[Stored items]
----------
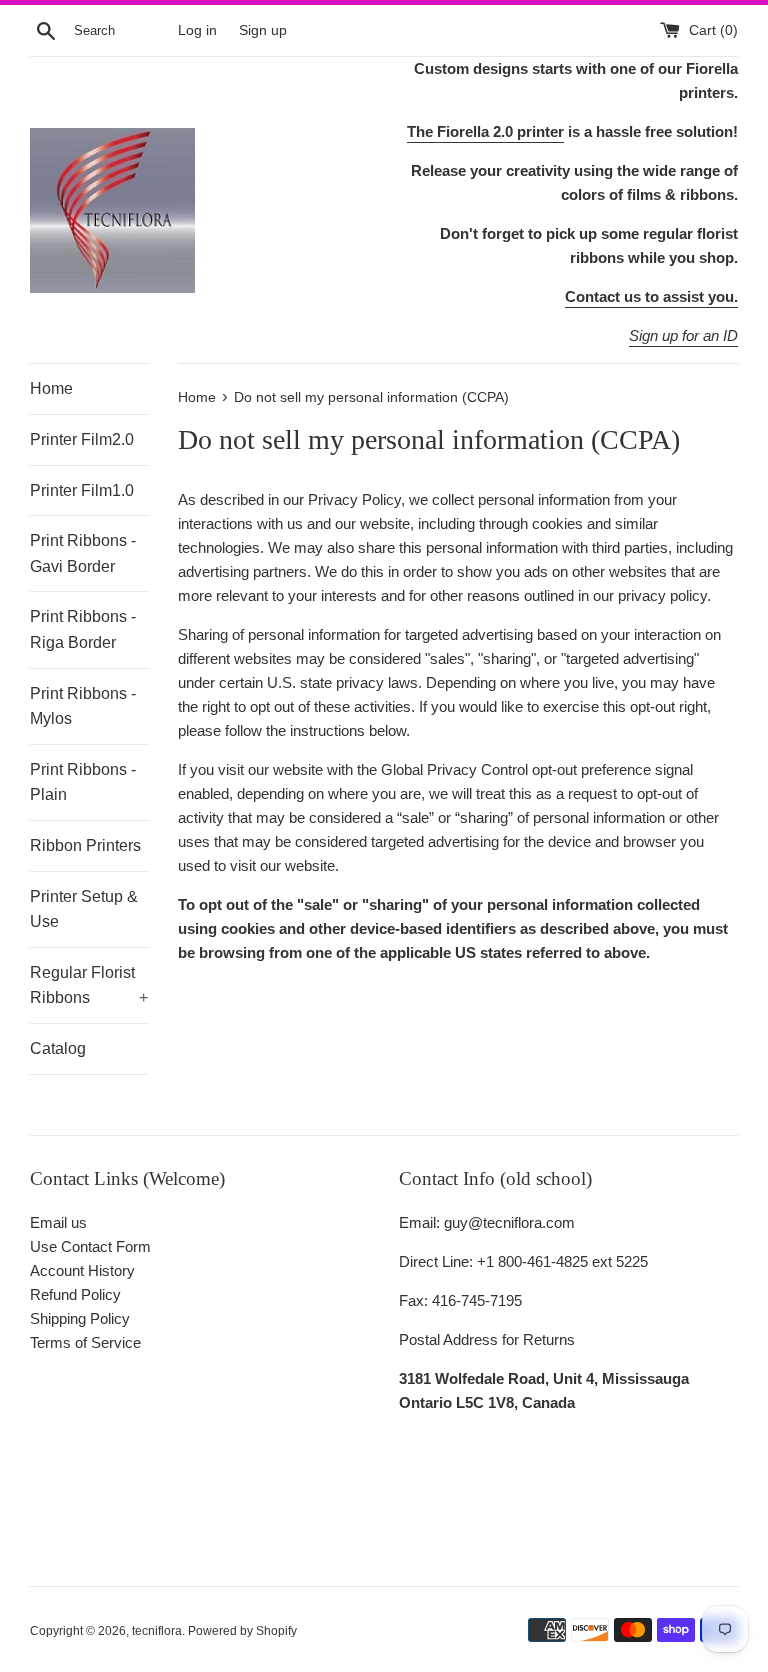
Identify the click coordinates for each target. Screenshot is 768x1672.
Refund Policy (75, 1294)
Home (51, 388)
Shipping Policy (80, 1318)
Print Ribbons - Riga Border (83, 629)
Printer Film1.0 (82, 490)
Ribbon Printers (85, 845)
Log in (197, 30)
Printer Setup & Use (84, 909)
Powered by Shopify (242, 1631)
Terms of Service (85, 1342)
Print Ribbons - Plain (83, 782)
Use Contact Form (90, 1246)
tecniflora (157, 1631)
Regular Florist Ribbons (89, 985)
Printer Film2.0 (82, 439)
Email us (58, 1222)
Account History (82, 1270)
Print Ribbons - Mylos (83, 706)
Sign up (263, 30)
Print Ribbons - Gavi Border (83, 553)
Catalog (58, 1048)
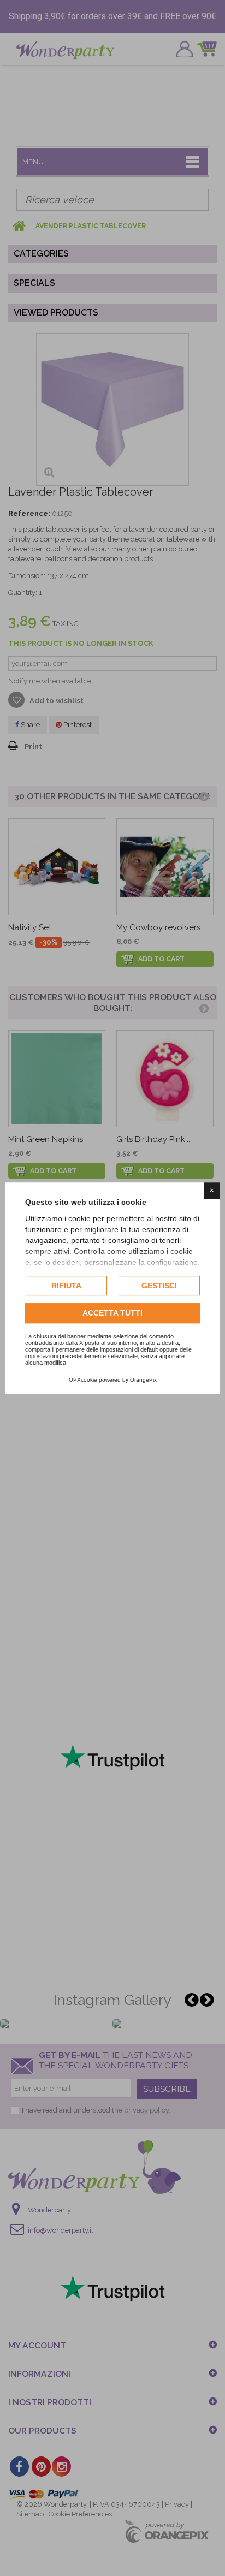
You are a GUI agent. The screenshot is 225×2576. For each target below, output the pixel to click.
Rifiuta (66, 1285)
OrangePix (143, 1380)
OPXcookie (83, 1380)
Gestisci (159, 1285)
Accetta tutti (112, 1313)
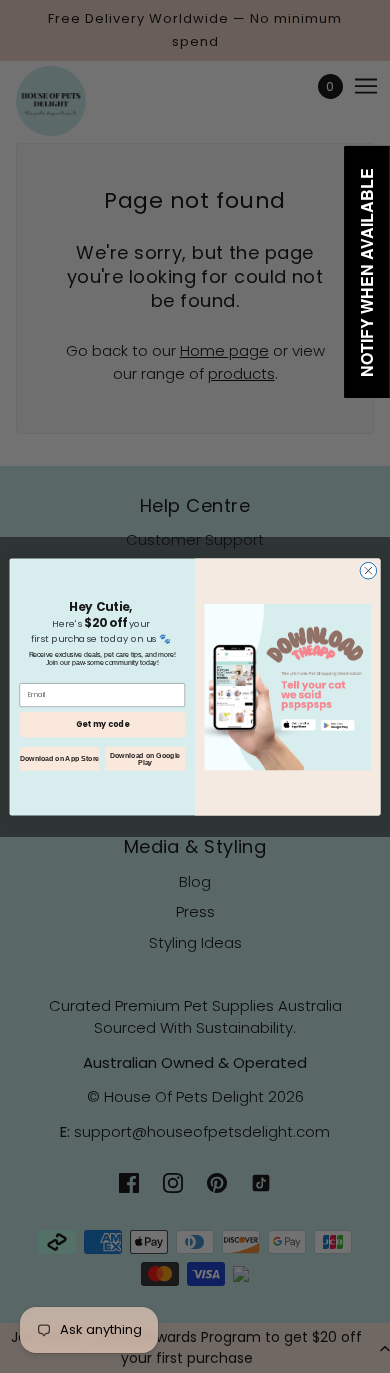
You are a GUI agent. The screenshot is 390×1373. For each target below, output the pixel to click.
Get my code (102, 723)
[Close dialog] (368, 570)
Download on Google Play (145, 758)
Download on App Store (59, 758)
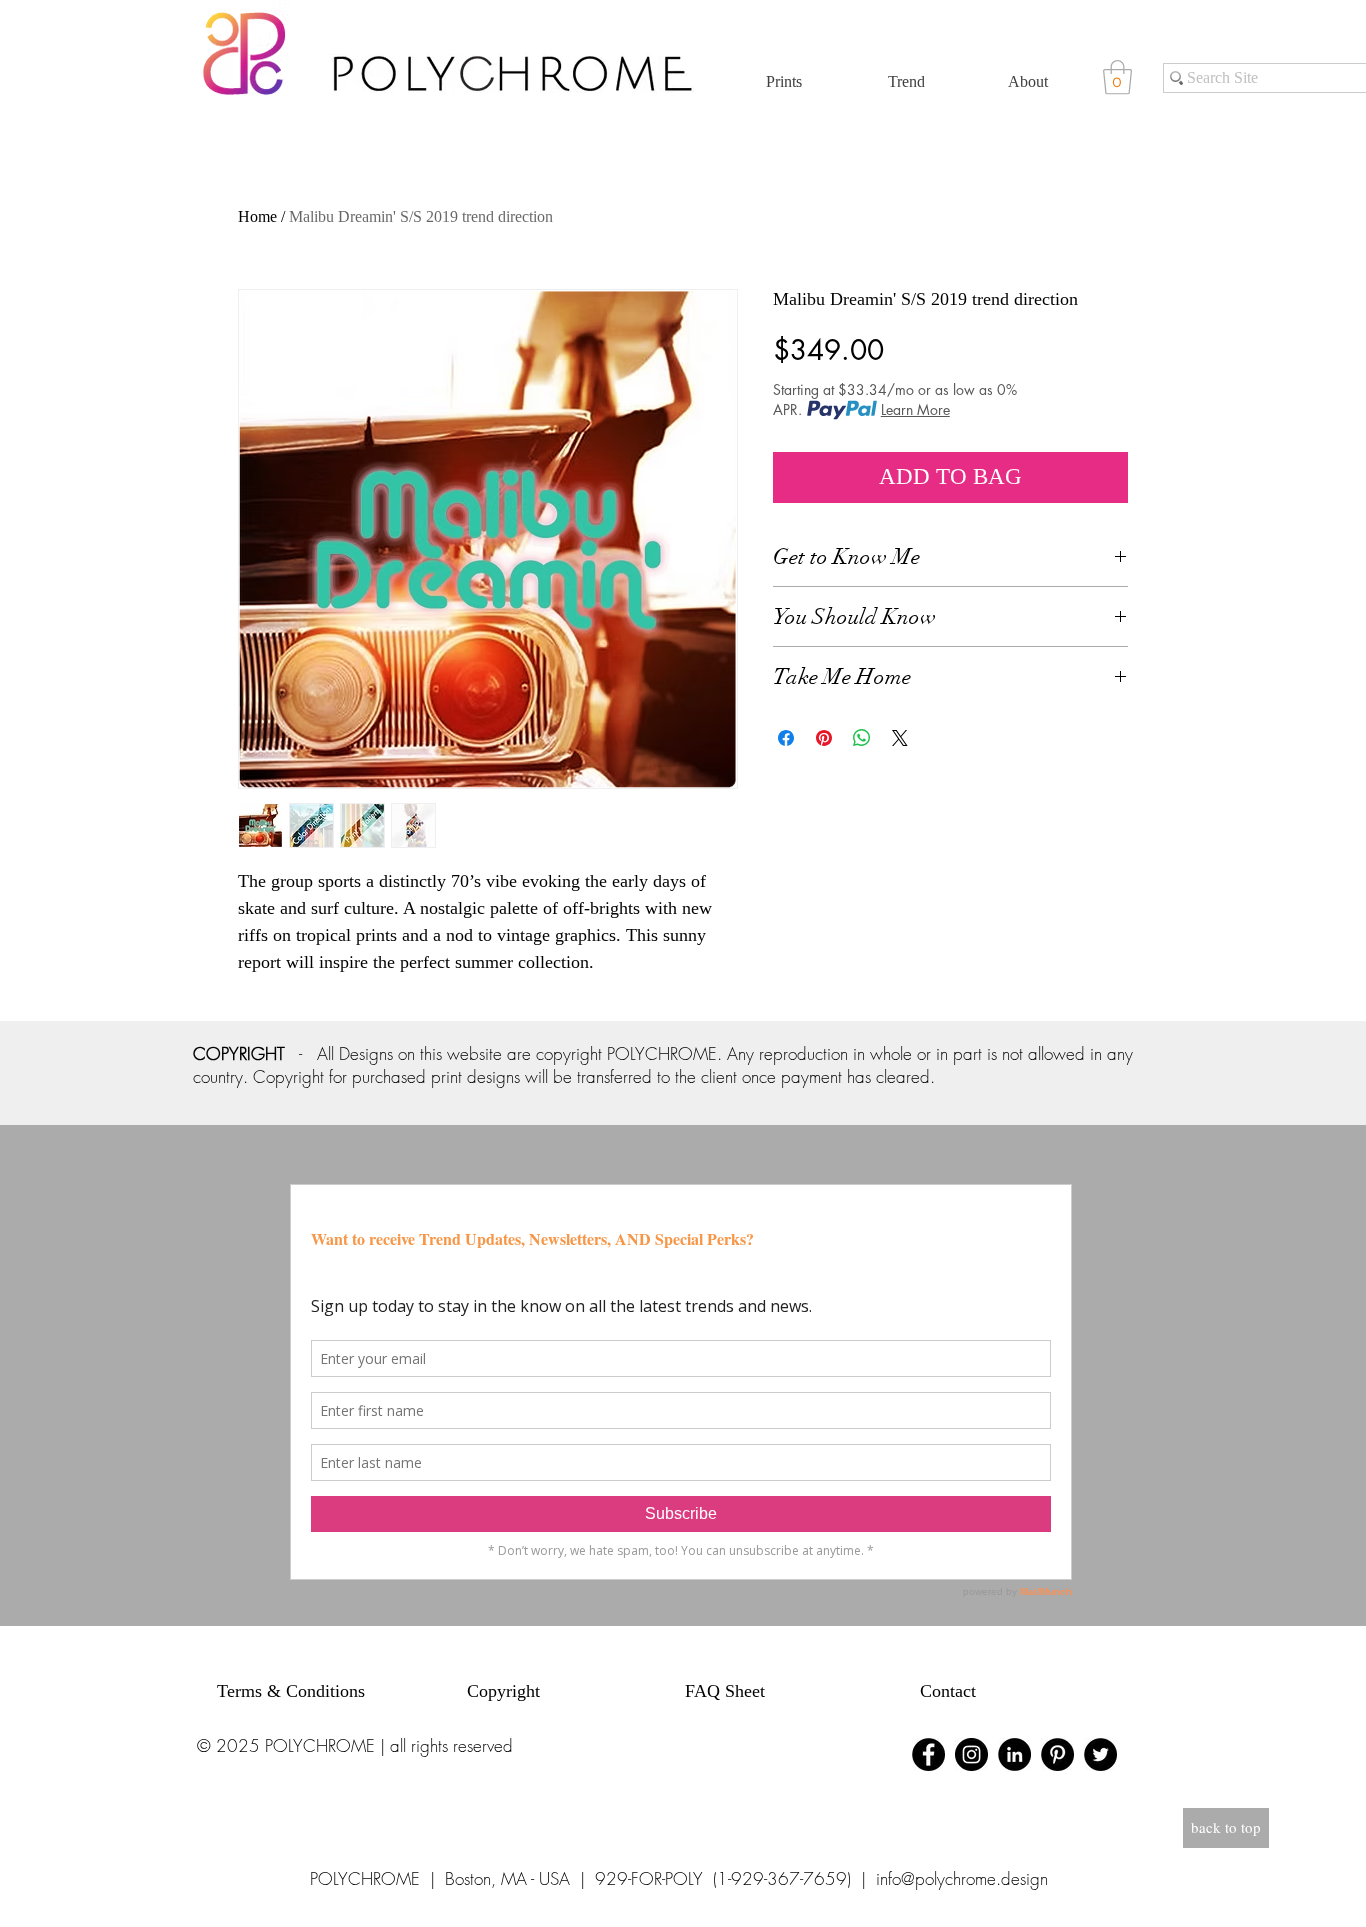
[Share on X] (900, 738)
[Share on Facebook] (786, 738)
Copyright (503, 1691)
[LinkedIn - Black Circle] (1014, 1754)
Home (257, 216)
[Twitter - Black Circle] (1100, 1754)
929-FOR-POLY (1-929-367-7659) (723, 1878)
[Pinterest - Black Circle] (1057, 1754)
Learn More (915, 409)
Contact (948, 1691)
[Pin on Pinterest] (824, 738)
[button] (1117, 77)
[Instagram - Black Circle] (971, 1754)
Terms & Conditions (291, 1691)
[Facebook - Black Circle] (928, 1754)
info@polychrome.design (962, 1878)
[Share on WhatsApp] (862, 738)
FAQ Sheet (725, 1691)
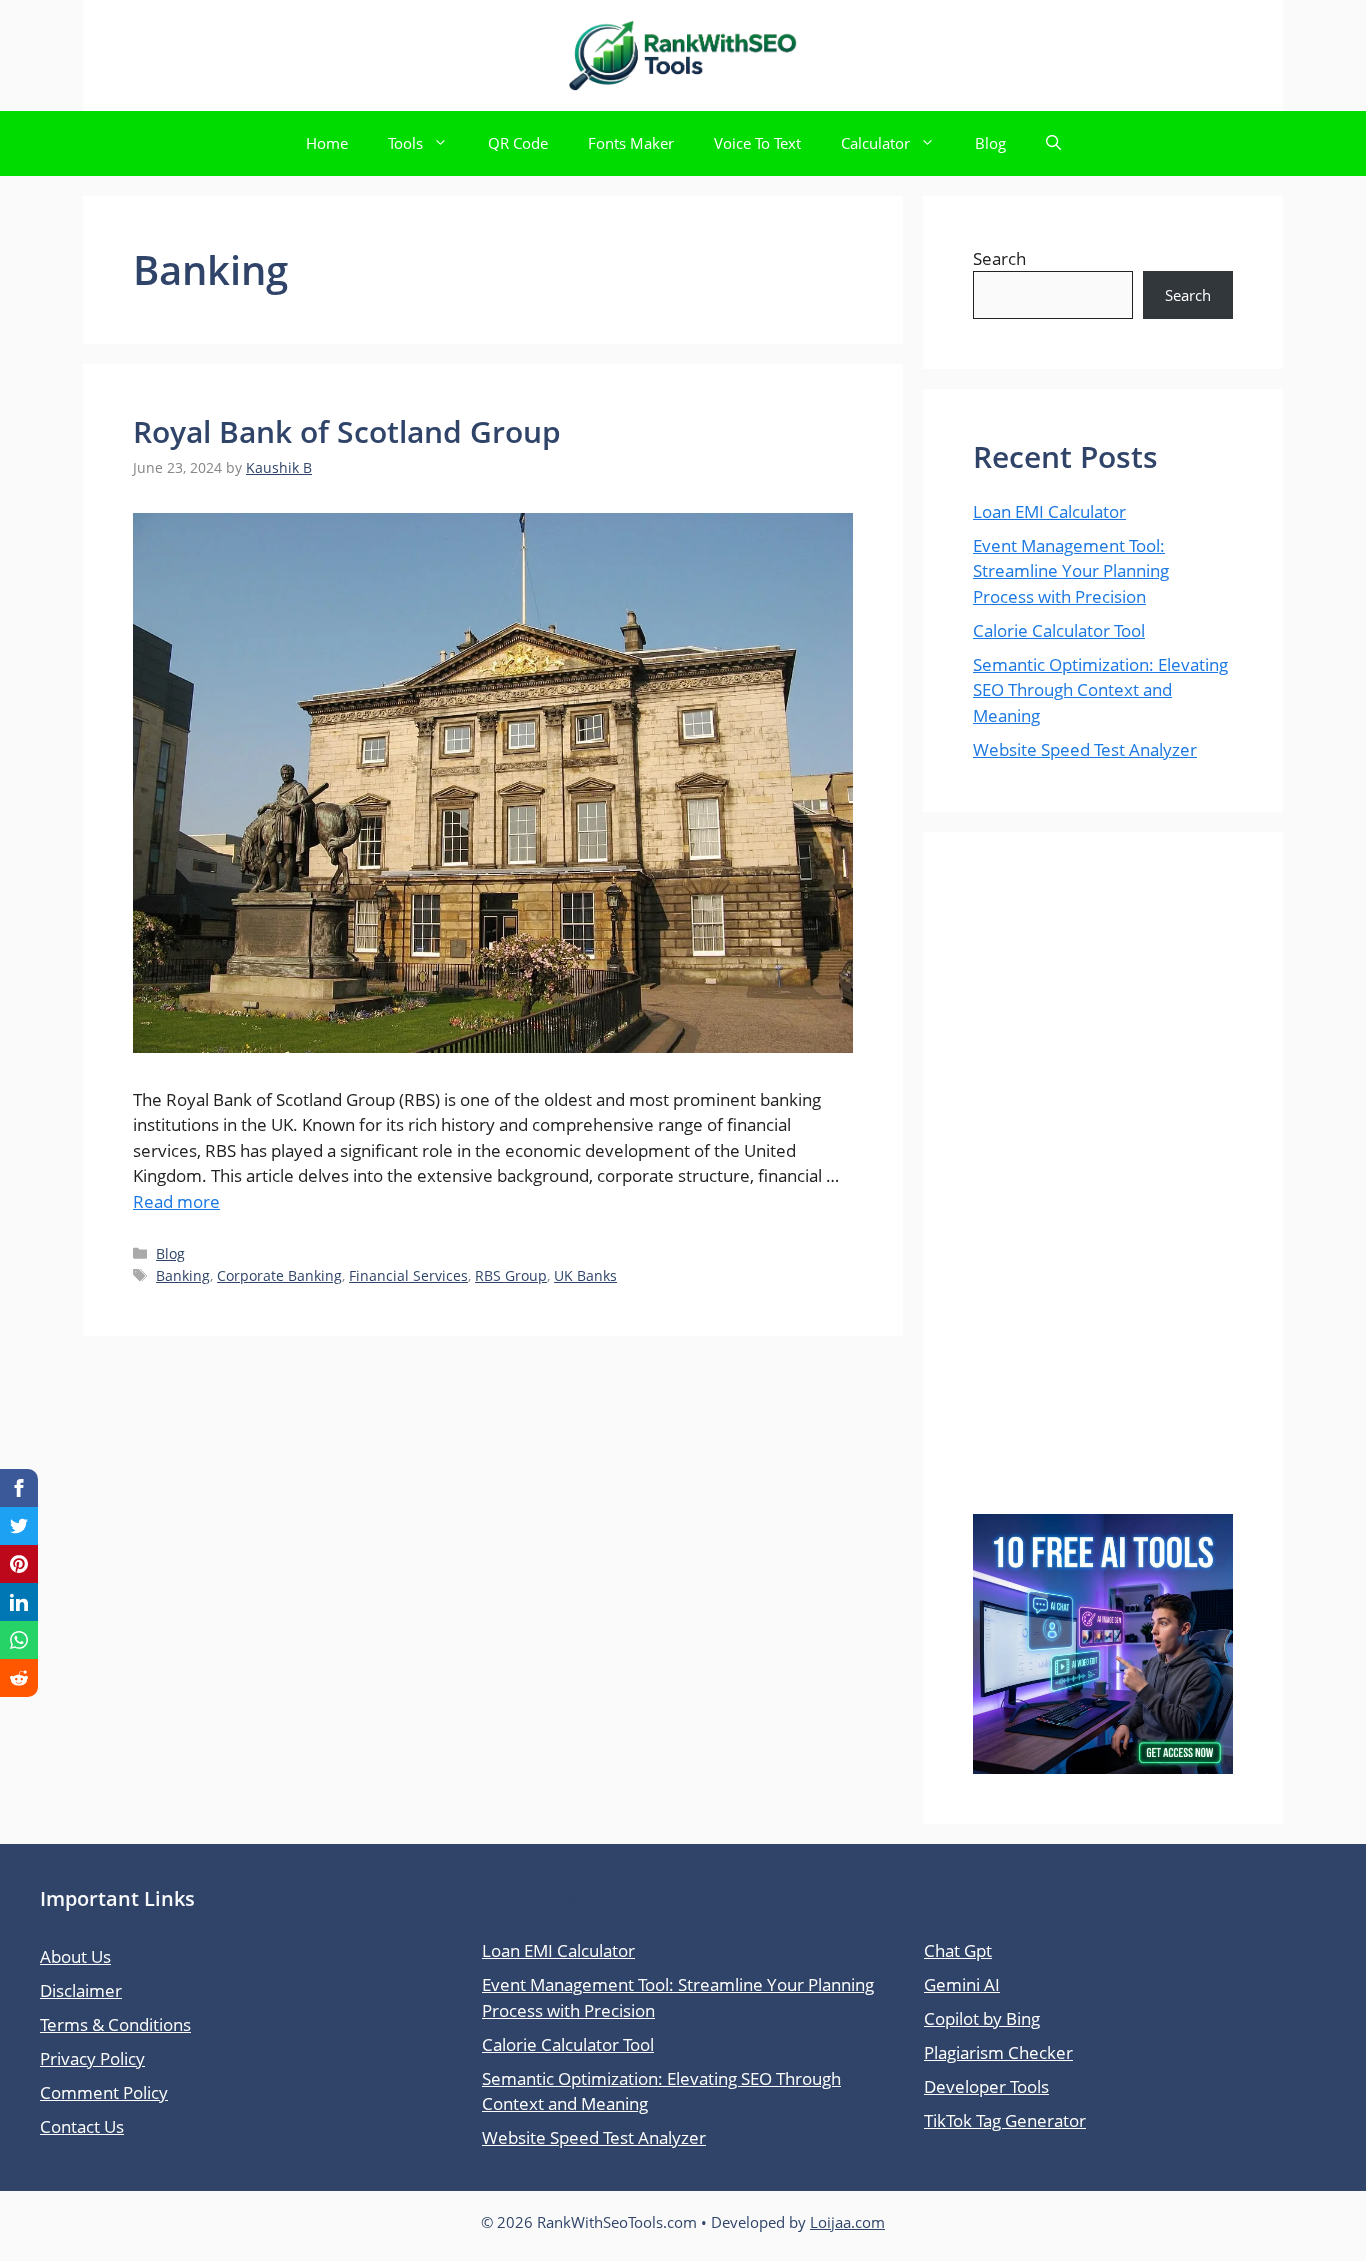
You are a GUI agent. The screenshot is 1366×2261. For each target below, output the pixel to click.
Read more (176, 1201)
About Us (75, 1956)
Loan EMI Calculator (1049, 511)
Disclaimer (81, 1990)
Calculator (875, 143)
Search (999, 258)
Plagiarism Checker (998, 2052)
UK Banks (585, 1275)
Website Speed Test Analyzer (1085, 749)
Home (327, 143)
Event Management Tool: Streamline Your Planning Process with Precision (1071, 571)
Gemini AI (962, 1984)
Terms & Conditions (115, 2024)
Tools (405, 143)
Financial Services (408, 1275)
----------
**What to do:**
All lines above that contain "output" are required in the answer.

**Expected answer:**
You are a GUI agent. The screenshot is 225×2576. For each target below, output the pixel to click.
You are a GUI agent. The screenshot is 390×1373. For each target below, output the pixel to click.
You are a GUI agent. The screenshot is 1366×2261. For each target below, output the pixel to click.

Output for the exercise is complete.